Problem statement. Quote exactly the lines from the one with "You are a GUI" to the end of the data, both included; omit the pictures.

Saved data entries

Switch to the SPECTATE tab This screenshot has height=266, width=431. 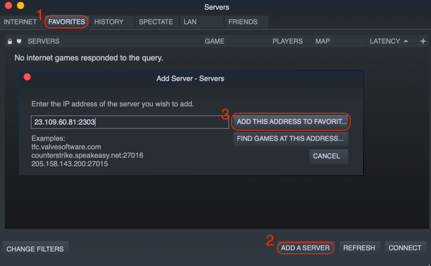click(x=156, y=21)
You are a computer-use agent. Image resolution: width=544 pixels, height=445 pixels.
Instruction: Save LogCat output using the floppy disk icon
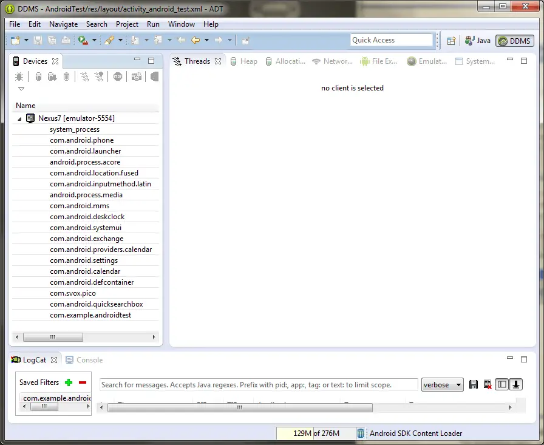point(474,384)
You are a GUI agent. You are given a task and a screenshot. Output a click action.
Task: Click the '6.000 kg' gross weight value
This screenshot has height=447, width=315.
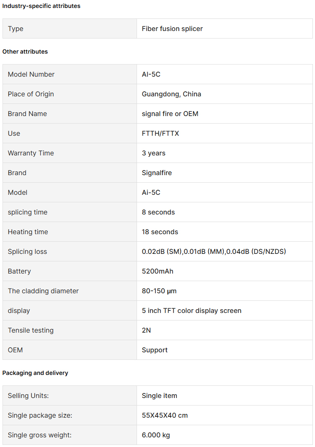pos(156,435)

Response to the exercise.
You are a GUI agent. You are given a task and a screenshot. Output a click action.
Task: Click the '6.000 kg' gross weight value
This screenshot has height=447, width=315.
pos(156,435)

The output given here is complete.